_What you are asked to do_
Please return all lines of the data below containing the string "Menge".

▶

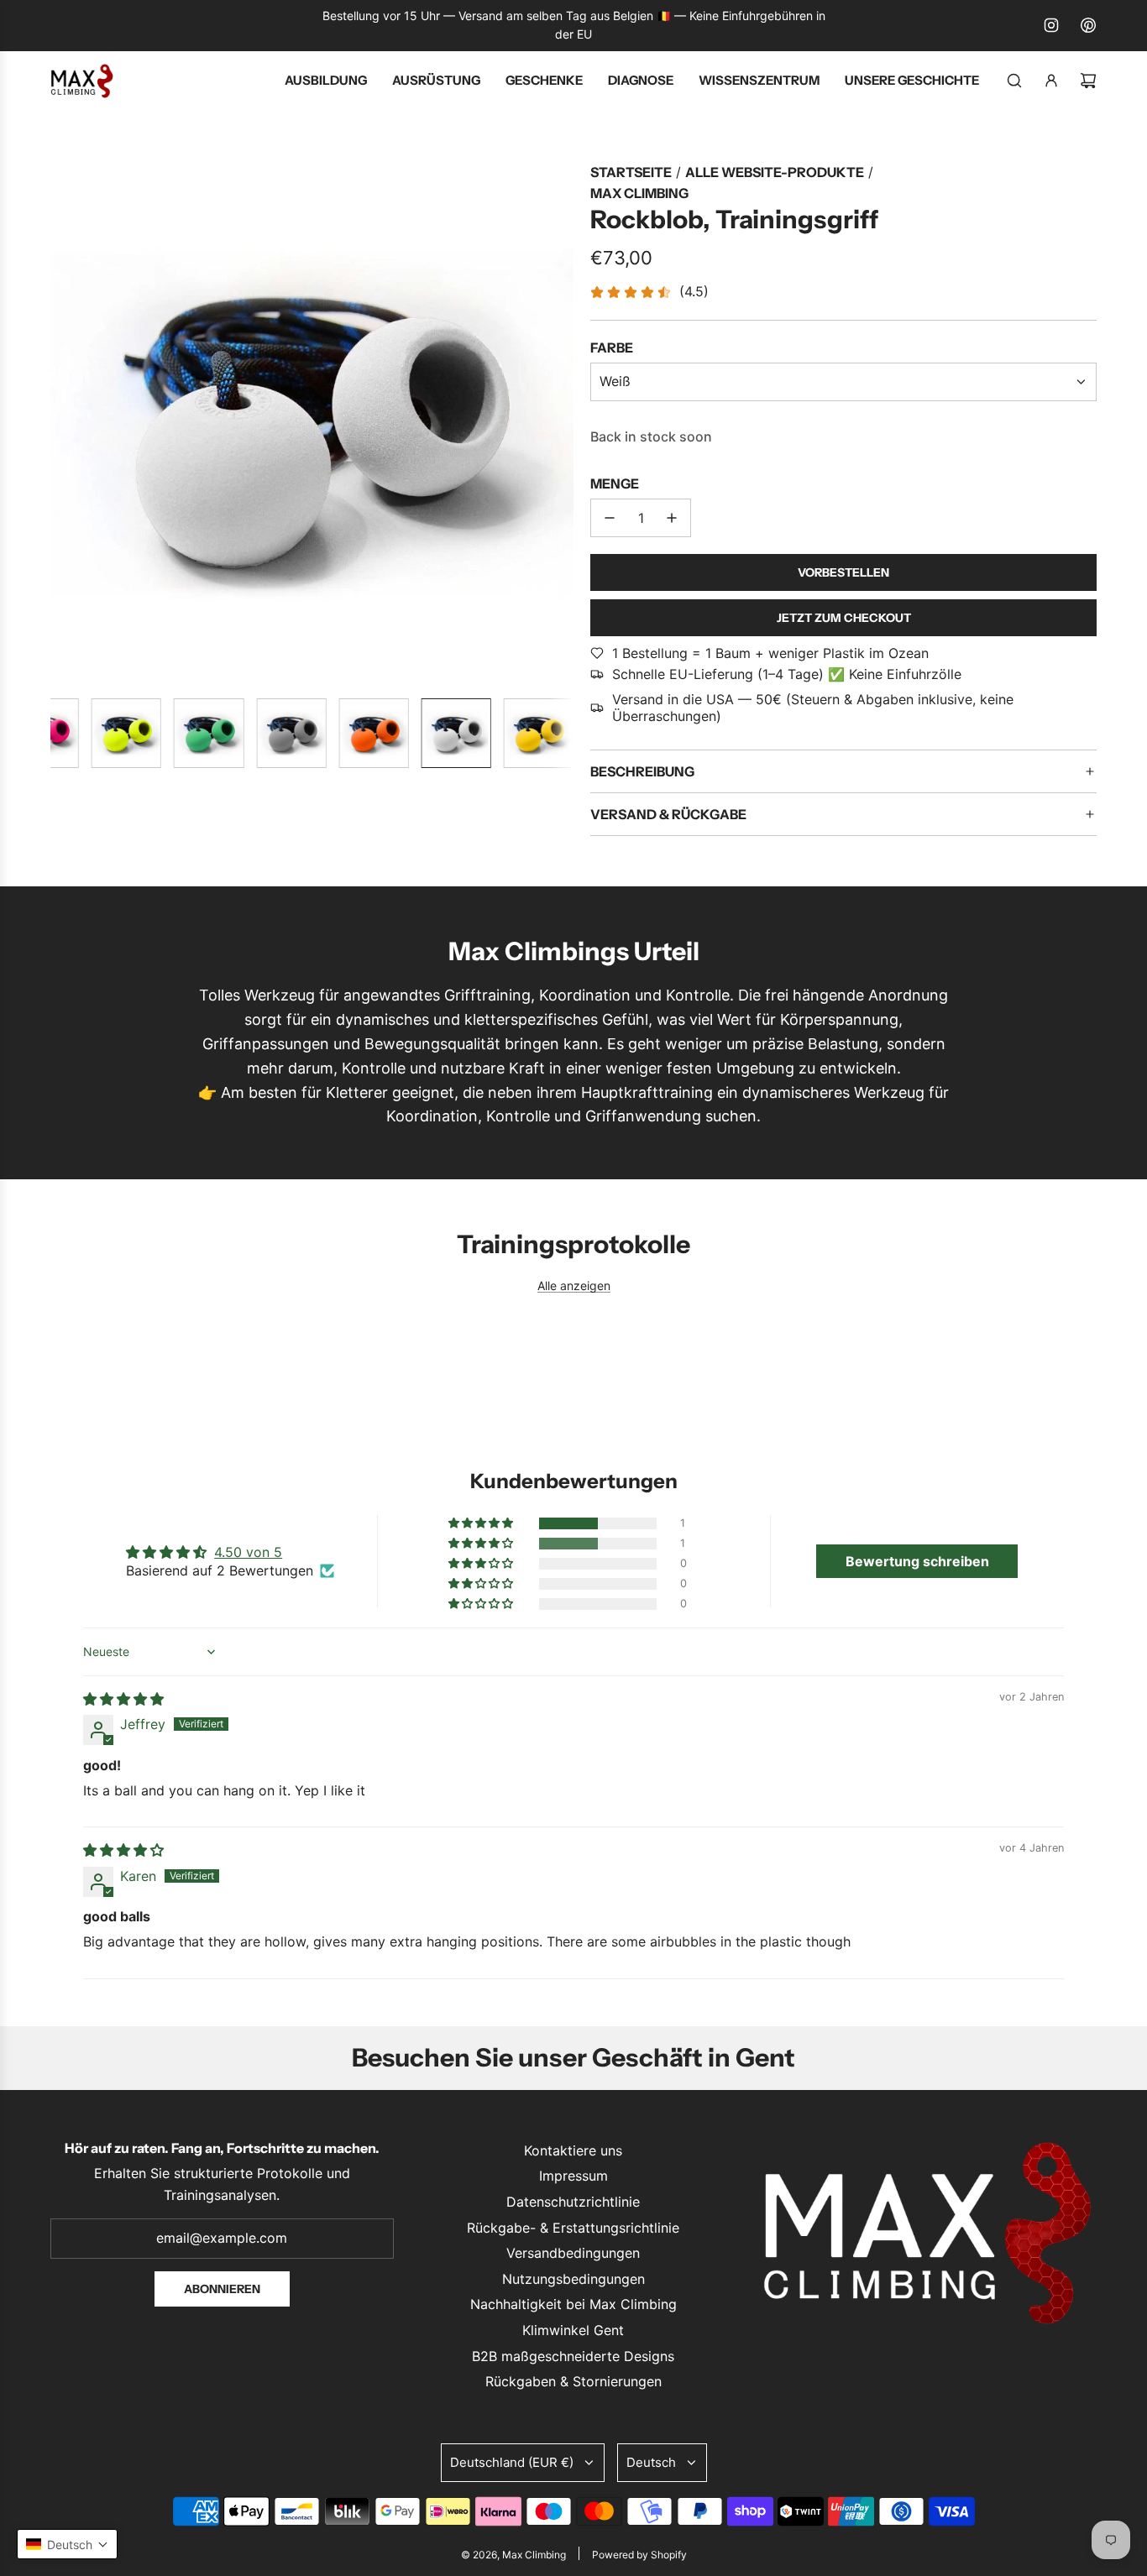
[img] (123, 1698)
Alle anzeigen (573, 1285)
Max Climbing (639, 193)
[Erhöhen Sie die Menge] (671, 517)
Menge (614, 483)
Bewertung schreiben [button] (917, 1561)
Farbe (611, 347)
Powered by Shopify (639, 2554)
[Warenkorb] (1088, 80)
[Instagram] (1051, 25)
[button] (63, 423)
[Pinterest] (1088, 25)
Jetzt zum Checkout (844, 617)
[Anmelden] (1051, 80)
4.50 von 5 (248, 1552)
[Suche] (1014, 80)
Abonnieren (222, 2288)
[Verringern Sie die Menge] (609, 517)
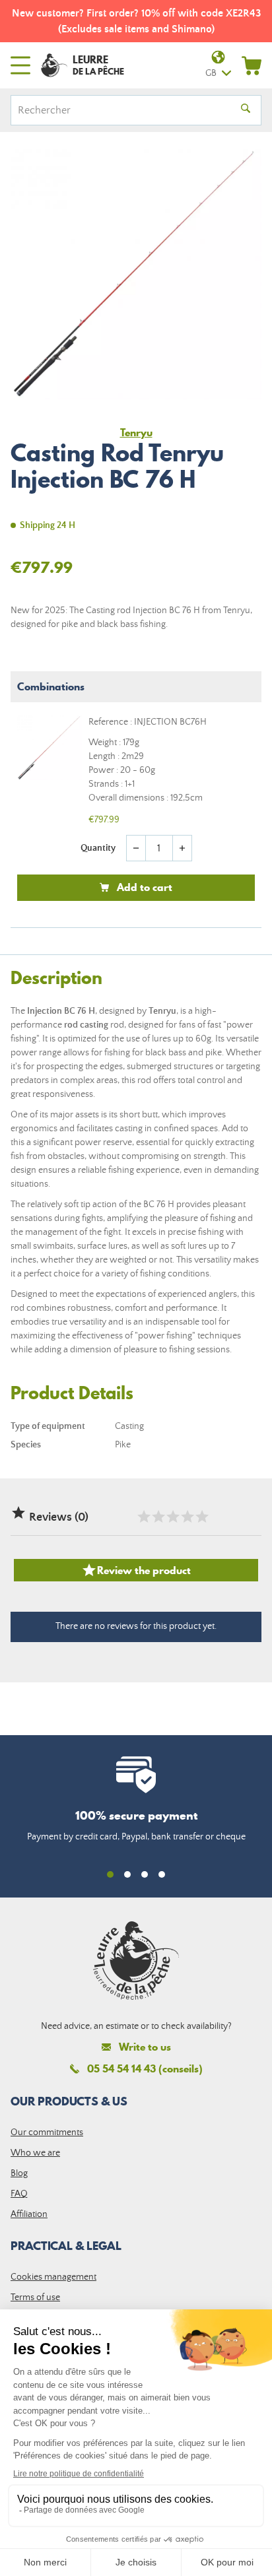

◀

_Expected output_
[Erhöhen Sie die Menge] (671, 517)
Menge (614, 483)
[Verringern Sie die Menge] (609, 517)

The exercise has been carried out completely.